In mathematical terms, a matrix is unitary if its conjugate transpose equals its inverse. To derive the conjugate transpose, take the transpose of a matrix and flip the signs of all of its complex coefficients.
Based on this restriction, we can derive that all operations we wish to perform have to correspond to an invertible matrix (since \(U U^\dagger = U U^{-1} = I\)) and have a determinant of value 1 (\(|det(U)| = 1\)).
Many operations common in classical computing are not invertible.
Even operations as simple as a logical OR or AND are not invertible, since we cannot restore the input from its output for all possible input pairs. If an OR operation returns 1, we do not know whether one, two, or both input bits were in a state of 1 before the computation. Similar behaviour holds for the logical AND operation.
While there are ways to make non-reversible operations reversible through the use of additional qubits, in general, we cannot simply transfer the operations we would execute classically to a quantum computer and expect speedup through parallelization.
All operations we wish to perform without additional cost (mostly in the form of ancillary qubits) have to correspond to unitary matrices. So, even if a problem can be parallelized in theory, to use the parallelism enabled by quantum superposition, we have to find a way to encode our problem in terms of unitary matrices.
Grover’s Algorithm: A Case Study
One algorithm that manages to do just that, is Grover’s Algorithm.
Grover’s Algorithm can find an entry within an unstructured list of N items in \(\sqrt{N}\) steps.

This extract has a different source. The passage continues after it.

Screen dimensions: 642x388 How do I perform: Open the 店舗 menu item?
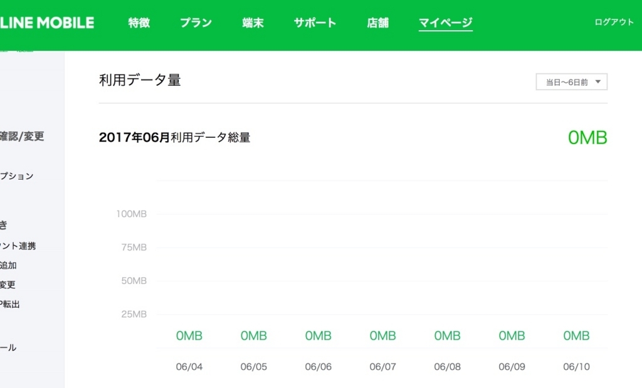click(x=377, y=23)
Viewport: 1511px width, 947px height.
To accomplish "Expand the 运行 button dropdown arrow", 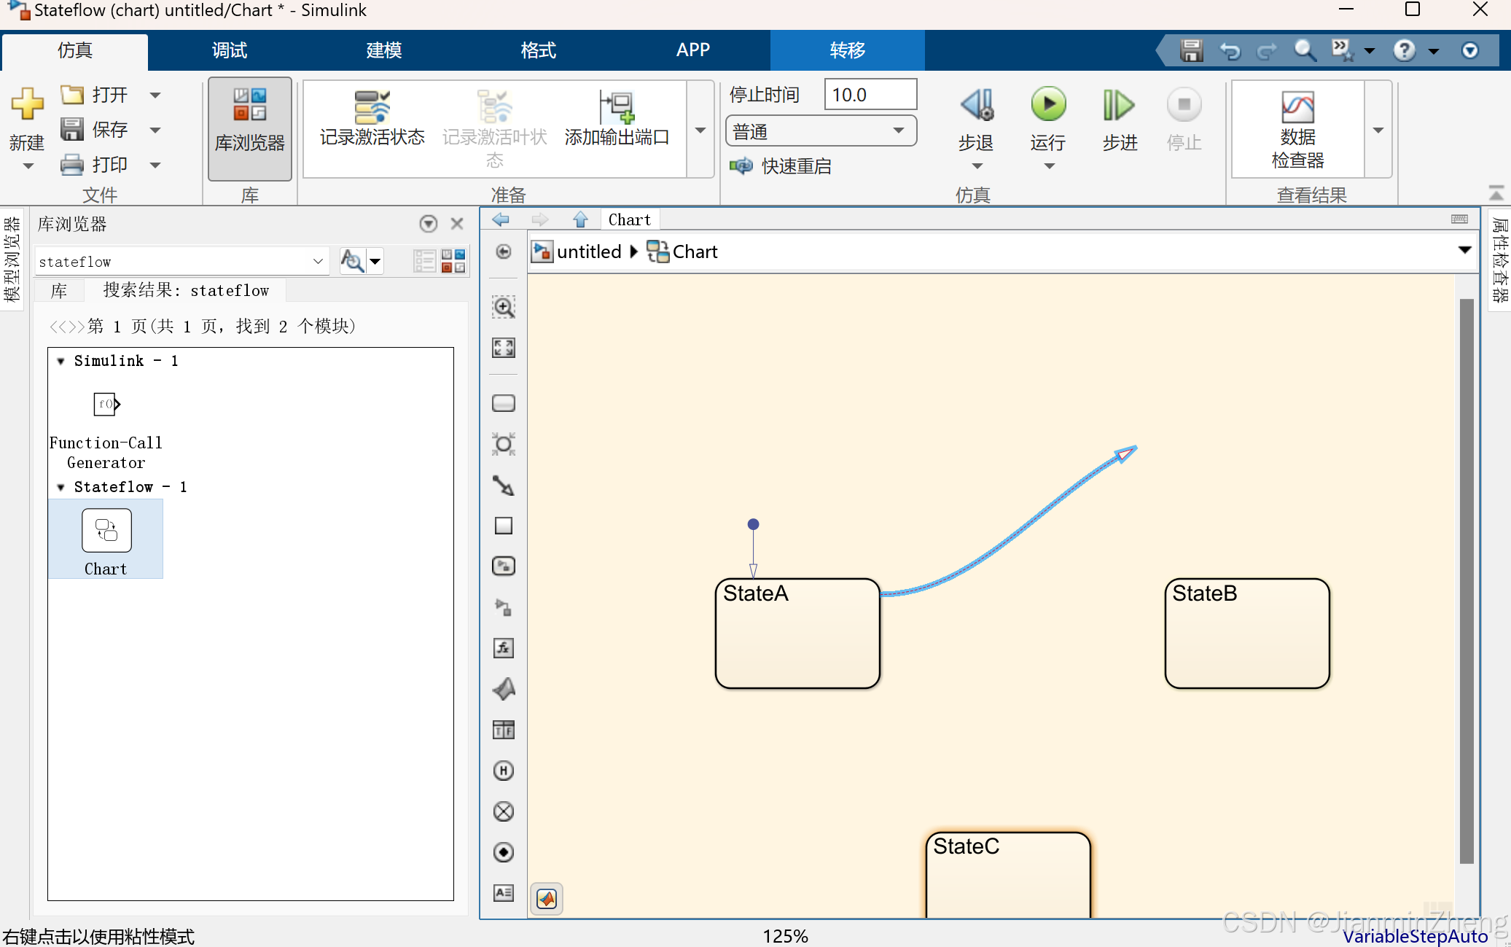I will (x=1048, y=166).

In contrast, the best any classical algorithm can do is check the elements one by one, in the worst case requiring a total of N steps. Due to its quantum advantage and applicability, Grover’s Algorithm is among the most popular quantum algorithms and one of the algorithms most likely to find near-term application.
The algorithm first places the computer in a state of equal superposition using Hadamard gates. Then, an oracle function is applied that marks the looked-for component state with a phase value of -1. This is where the speed-up due to the distributive nature of quantum superposition comes in. A single operation affects all of the component states of the superposition at once.
Finally, Grover’s diffusion operator increases the amplitude of the marked state while simultaneously reducing the amplitudes of all other states. This makes it increasingly more likely to receive the target state upon measurement compared to all other possibilities.
While Grover’s algorithm uses quantum superposition to apply a single operation “in parallel”, it requires another operator to retrieve the encoded information. Without the diffusion operator (in my eyes the main contribution of Grover’s algorithm), which happens to correspond to a unitary matrix, the encoded information would be lost upon measurement.
For more details on the algorithm and its inner workings, have a look at my other blog post: How does Grover’s Algorithm work?
Summary
When an operation is applied to a superposition state, it gets distributed to all states comprising the superposition, effectively resulting in parallel computation. Since all quantum operators have to be unitary, the types of computations that can be performed in this manner are quite limited. How to translate the characteristics of a problem or a solution approach into unitary operations is among the main challenges in quantum algorithm design.